● **DOCUMENT SECTION**:
-----

PowerHouse Arena
37 Main Street, Brooklyn, 718-666-3049
DUMBO
February 12 - March 8, 2009
Reception: Thursday, February 12, 7 - 9 PM
Web Site
Curated by Leora Kahn and Peter Mantello
Up to half a million children are engaged in more than 85 conflicts worldwide. As armed conflict proliferates, increasing numbers of children are exposed to the brutalities of war. Boys and girls around the world are recruited to be child soldiers by armed forces and militant groups, either forcibly or voluntarily. Some are tricked into service by manipulative recruiters, others join in order to escape poverty or discrimination, while still others are outright abducted at school, on the streets, and at home. Aside from participating in combat, many are used for sexual purposes, made to lay and clear land mines, or employed as spies, messengers, porters, or servants. Kids have become the ultimate weapons of twenty-first-century war.

-----

● **PROVIDED INFORMATION**:

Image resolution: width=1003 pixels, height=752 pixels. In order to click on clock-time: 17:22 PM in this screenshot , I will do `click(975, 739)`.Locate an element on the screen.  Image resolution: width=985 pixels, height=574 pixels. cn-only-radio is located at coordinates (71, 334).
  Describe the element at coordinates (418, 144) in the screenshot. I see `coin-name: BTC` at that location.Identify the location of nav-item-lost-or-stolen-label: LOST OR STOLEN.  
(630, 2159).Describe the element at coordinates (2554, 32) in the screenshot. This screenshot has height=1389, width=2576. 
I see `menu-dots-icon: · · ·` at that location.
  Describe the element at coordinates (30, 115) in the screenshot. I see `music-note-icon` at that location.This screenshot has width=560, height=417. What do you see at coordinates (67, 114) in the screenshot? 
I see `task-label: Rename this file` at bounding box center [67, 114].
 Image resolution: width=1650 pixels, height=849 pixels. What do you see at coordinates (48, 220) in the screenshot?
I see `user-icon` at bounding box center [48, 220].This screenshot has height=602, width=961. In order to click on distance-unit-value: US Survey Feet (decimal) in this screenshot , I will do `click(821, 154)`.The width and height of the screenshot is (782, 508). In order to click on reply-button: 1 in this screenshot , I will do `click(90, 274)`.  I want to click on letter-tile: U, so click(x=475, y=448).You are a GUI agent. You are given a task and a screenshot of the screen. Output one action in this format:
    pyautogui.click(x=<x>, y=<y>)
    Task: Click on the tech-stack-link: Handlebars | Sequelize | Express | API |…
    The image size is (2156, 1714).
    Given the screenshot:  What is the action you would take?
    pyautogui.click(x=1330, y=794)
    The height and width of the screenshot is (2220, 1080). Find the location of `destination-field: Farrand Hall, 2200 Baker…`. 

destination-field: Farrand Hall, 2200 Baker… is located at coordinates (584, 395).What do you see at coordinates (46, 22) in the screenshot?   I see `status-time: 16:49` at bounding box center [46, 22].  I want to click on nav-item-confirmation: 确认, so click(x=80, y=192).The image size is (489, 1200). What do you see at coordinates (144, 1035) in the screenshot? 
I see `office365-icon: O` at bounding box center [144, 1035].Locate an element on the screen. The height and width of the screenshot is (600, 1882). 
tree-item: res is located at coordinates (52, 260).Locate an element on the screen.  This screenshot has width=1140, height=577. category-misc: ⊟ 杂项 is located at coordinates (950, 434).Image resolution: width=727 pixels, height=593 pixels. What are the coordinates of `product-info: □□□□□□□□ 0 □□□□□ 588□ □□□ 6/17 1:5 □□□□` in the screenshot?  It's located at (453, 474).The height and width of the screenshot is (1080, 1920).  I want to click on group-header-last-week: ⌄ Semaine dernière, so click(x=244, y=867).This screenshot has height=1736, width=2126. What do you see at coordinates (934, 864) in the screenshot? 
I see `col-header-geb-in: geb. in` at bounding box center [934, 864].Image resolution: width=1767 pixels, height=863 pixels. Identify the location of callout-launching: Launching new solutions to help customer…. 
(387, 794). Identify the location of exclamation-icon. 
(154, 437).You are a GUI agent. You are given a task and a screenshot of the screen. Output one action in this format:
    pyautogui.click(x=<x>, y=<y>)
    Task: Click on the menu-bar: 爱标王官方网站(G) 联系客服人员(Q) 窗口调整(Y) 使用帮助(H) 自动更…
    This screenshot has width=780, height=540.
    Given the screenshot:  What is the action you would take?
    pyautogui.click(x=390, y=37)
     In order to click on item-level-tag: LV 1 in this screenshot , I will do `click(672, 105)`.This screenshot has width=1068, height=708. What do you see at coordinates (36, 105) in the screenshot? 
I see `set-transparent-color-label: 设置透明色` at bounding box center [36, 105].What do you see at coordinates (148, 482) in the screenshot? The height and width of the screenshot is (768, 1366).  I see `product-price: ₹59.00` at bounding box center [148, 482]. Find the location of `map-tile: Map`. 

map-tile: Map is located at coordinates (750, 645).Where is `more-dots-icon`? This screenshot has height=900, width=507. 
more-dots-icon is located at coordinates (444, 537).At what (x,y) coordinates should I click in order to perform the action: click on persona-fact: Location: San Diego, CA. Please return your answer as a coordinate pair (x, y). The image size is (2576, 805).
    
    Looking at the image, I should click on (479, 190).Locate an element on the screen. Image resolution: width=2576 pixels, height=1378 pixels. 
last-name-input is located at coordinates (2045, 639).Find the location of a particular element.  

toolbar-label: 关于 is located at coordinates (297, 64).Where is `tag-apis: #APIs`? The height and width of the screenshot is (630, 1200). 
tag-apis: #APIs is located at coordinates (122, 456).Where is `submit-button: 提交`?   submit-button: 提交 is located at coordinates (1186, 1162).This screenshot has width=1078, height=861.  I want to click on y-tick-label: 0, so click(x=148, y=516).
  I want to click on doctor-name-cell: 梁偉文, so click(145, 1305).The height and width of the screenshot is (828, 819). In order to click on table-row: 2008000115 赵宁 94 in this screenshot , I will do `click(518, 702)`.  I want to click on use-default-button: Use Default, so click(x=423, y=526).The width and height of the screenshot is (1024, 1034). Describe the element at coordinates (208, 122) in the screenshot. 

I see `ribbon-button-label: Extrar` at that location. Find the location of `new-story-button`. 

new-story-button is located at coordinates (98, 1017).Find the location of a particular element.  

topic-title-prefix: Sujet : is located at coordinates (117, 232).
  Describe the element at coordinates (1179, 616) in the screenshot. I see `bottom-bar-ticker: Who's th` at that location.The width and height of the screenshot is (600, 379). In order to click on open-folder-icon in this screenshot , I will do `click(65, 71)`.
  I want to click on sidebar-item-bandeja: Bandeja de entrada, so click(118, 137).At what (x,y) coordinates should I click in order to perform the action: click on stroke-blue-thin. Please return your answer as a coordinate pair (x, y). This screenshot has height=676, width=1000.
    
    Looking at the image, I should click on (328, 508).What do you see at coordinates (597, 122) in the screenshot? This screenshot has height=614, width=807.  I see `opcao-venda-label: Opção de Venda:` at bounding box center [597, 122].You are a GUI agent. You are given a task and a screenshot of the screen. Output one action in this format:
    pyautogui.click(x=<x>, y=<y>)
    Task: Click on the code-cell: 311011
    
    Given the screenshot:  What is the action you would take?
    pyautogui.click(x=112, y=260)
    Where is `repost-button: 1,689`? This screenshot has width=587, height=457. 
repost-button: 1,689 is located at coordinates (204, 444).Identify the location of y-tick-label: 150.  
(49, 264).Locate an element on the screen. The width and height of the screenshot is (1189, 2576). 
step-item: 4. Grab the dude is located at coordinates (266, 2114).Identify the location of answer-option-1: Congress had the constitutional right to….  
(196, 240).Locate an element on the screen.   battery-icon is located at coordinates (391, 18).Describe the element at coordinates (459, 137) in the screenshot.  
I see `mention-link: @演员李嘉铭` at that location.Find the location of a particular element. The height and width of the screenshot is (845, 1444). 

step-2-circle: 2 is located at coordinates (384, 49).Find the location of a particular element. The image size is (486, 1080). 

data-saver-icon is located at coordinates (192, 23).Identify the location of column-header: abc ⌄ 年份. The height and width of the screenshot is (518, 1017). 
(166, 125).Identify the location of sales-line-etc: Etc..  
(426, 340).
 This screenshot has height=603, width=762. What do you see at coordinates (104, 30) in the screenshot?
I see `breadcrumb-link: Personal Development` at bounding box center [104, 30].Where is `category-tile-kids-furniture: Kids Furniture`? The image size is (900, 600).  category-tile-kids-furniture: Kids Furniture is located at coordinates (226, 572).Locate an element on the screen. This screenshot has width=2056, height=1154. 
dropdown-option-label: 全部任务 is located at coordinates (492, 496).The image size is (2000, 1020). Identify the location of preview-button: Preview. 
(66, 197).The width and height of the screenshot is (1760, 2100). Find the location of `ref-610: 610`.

-----

● **WHAT IS BEING ASKED**: Continue the exhibition notice about child soldiers from where it stops.

● **ANSWER SECTION**:
This exhibition will feature the work of prominent photographers: Dominic Sansoni, Olivier Pin Fat (Agence VU), Alvaro Ybarra Zavala (Agence VU), Peter Mantello, Tomas van Houtryve (PANOS), Tiane Doan na Champassak (Agence VU), Ami Vitale, Bob Koenig, Guy Tillim, Colin Finlay, Jan Grarup (Noor Images), Francesco Zizola (Noor Images), Q. Sakamaki, Zed Nelson (Panos), Francesco Cito (Panos), Martin Adler (Panos), Tim A Hetherington, Richard Butler, Sven Torfinn, Giacomo Pirozzi (Panos), Roger Lemoyne, Rhodri Jones(Panos), Cedric Gerbehaye, Riccardo Gangale.
Child Soldiers focuses on individual stories about these children, captured by photographers and writers from across the globe. The book explores the children’s time as combatants, as well as their demobilization and rehabilitation. Included are Tim Hetherington’s photographs from Liberia; Roger Lemoyne and Cedric Gerbehaye’s work from the Congo; Ami Vitale’s series on child Maoist recruits in Nepal; and other work from Burma, Colombia, the Central African Republic, Sri Lanka, Afghanistan, and Palestine.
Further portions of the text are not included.